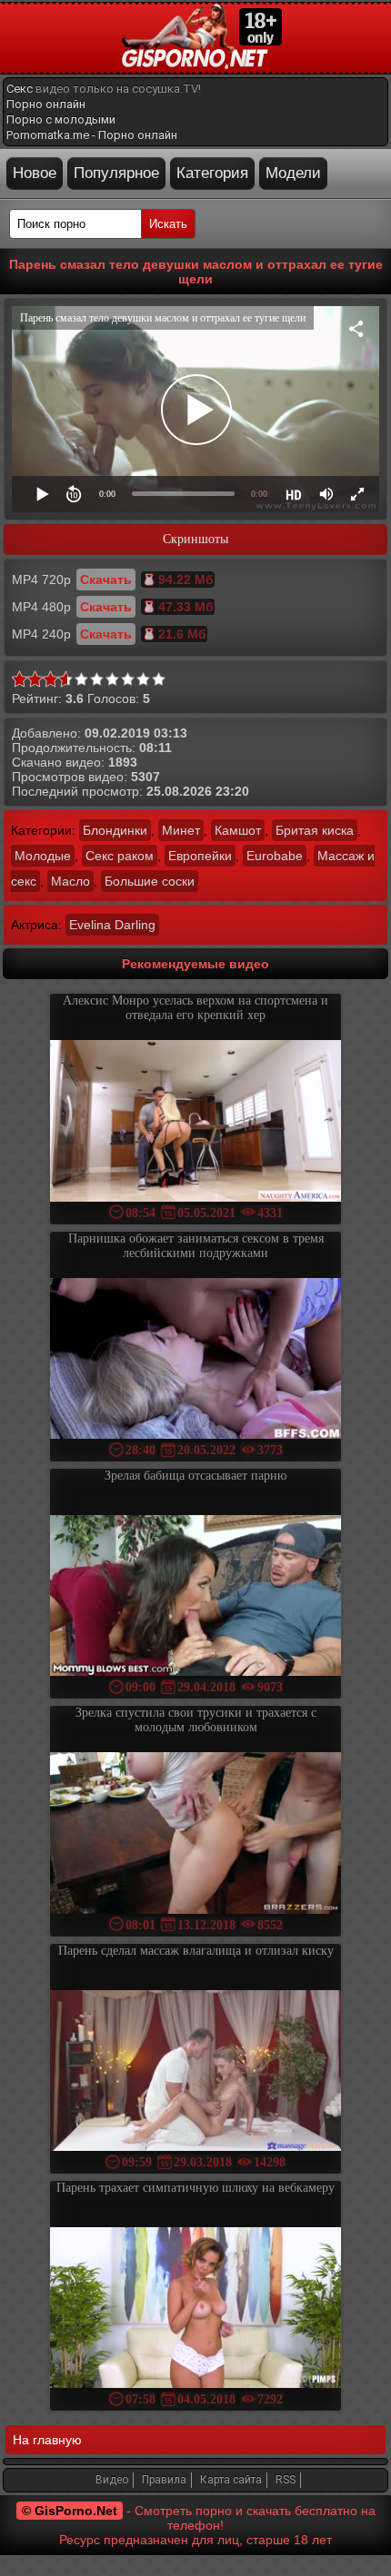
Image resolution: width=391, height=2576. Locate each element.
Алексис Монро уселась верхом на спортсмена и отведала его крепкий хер (195, 1008)
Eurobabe (274, 855)
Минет (181, 830)
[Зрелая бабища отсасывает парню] (195, 1597)
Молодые (43, 855)
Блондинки (115, 830)
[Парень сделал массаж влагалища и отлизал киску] (195, 2072)
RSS (286, 2479)
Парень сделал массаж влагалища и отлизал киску (196, 1950)
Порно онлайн (45, 104)
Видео (111, 2479)
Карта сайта (231, 2479)
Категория (212, 173)
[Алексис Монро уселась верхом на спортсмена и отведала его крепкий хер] (195, 1122)
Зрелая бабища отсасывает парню (195, 1475)
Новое (34, 173)
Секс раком (119, 855)
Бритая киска (315, 830)
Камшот (238, 830)
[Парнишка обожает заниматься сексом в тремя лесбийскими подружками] (195, 1360)
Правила (164, 2479)
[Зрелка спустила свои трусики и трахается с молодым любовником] (195, 1834)
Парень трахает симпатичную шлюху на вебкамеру (195, 2188)
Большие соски (150, 881)
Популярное (116, 173)
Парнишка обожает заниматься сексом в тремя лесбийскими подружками (196, 1246)
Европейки (200, 855)
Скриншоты (195, 539)
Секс (19, 88)
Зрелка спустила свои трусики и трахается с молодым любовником (195, 1720)
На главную (47, 2439)
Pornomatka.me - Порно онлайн (91, 135)
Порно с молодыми (60, 119)
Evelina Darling (112, 924)
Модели (293, 173)
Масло (70, 881)
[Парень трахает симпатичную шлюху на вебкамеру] (195, 2309)
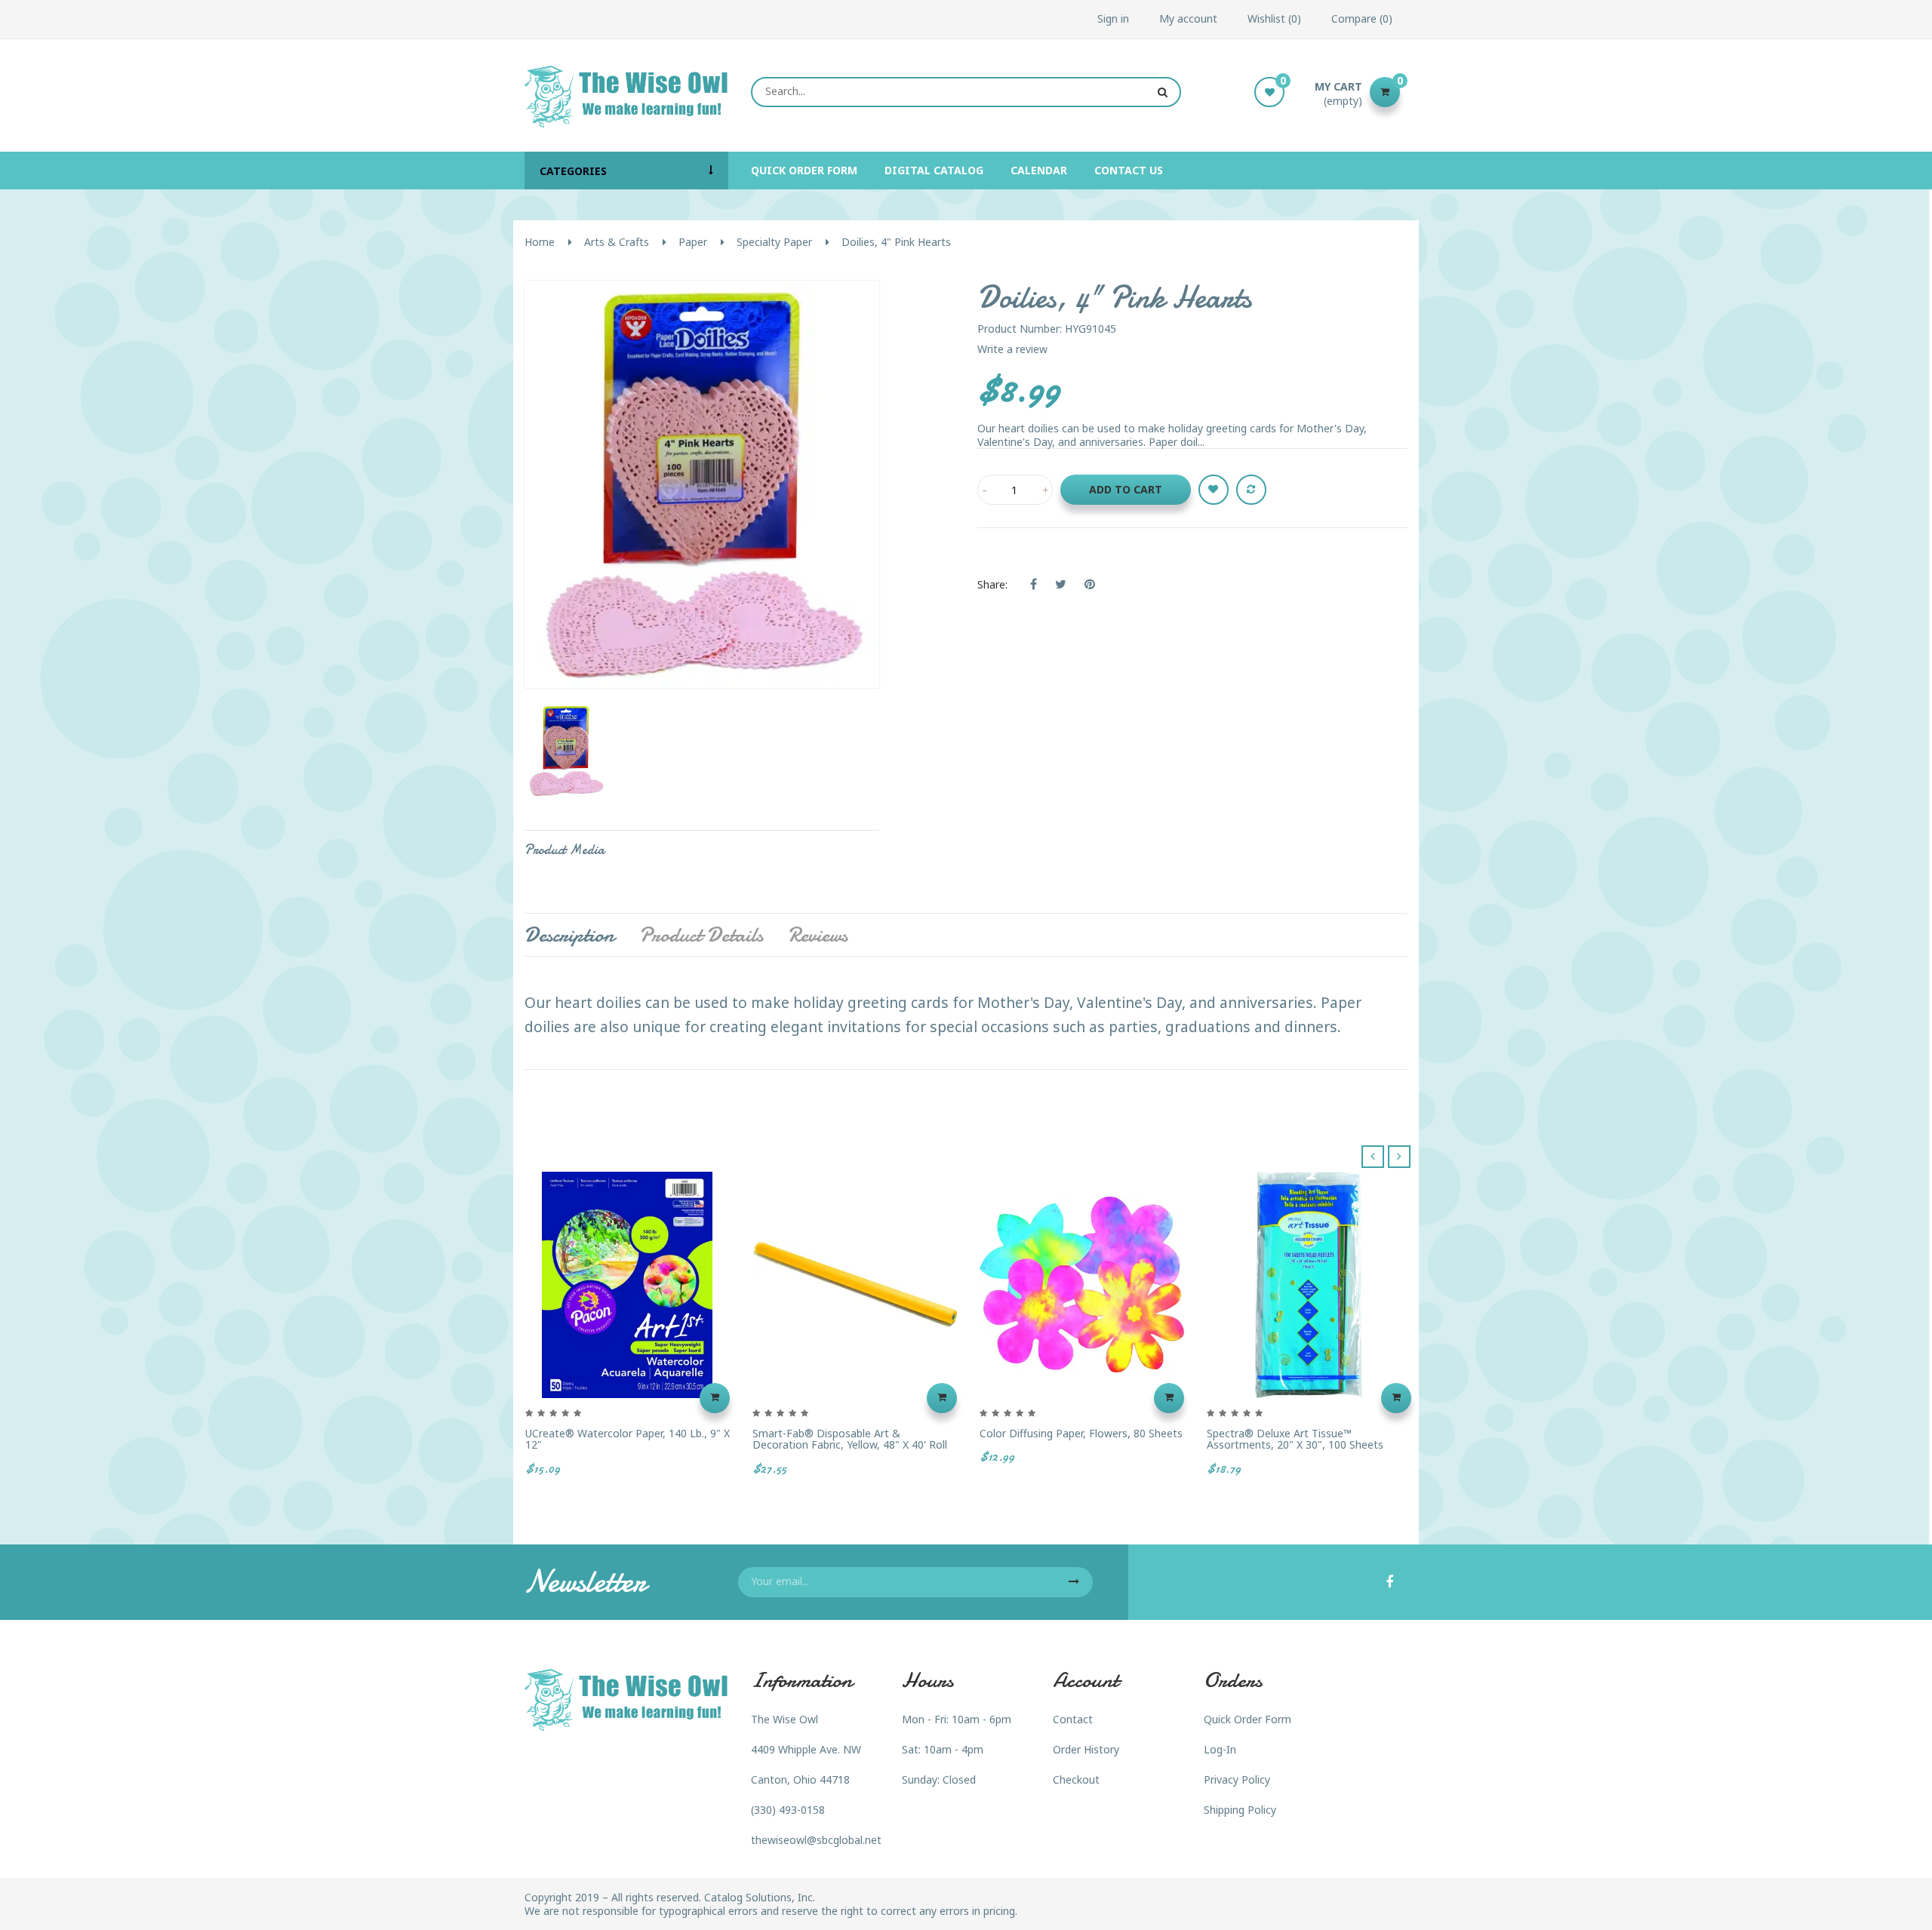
##############################
Task → Your task is to retype exactly the lines that run from the line with "[Зрелка спустила свои" through the last line of the material, with the pictures left out.

The completed task →
[Зрелка спустила свои трусики и трахается с молодым любовником] (195, 1834)
Парень трахает симпатичную шлюху на вебкамеру (195, 2188)
Большие соски (150, 881)
Популярное (116, 173)
Парнишка обожает заниматься сексом в тремя лесбийскими подружками (196, 1246)
Европейки (200, 855)
Скриншоты (195, 539)
Секс (19, 88)
Зрелка спустила свои трусики и трахается с молодым любовником (195, 1720)
На главную (47, 2439)
Pornomatka.me - Порно онлайн (91, 135)
Порно с молодыми (60, 119)
Evelina Darling (112, 924)
Модели (293, 173)
Масло (70, 881)
[Парень трахает симпатичную шлюху на вебкамеру] (195, 2309)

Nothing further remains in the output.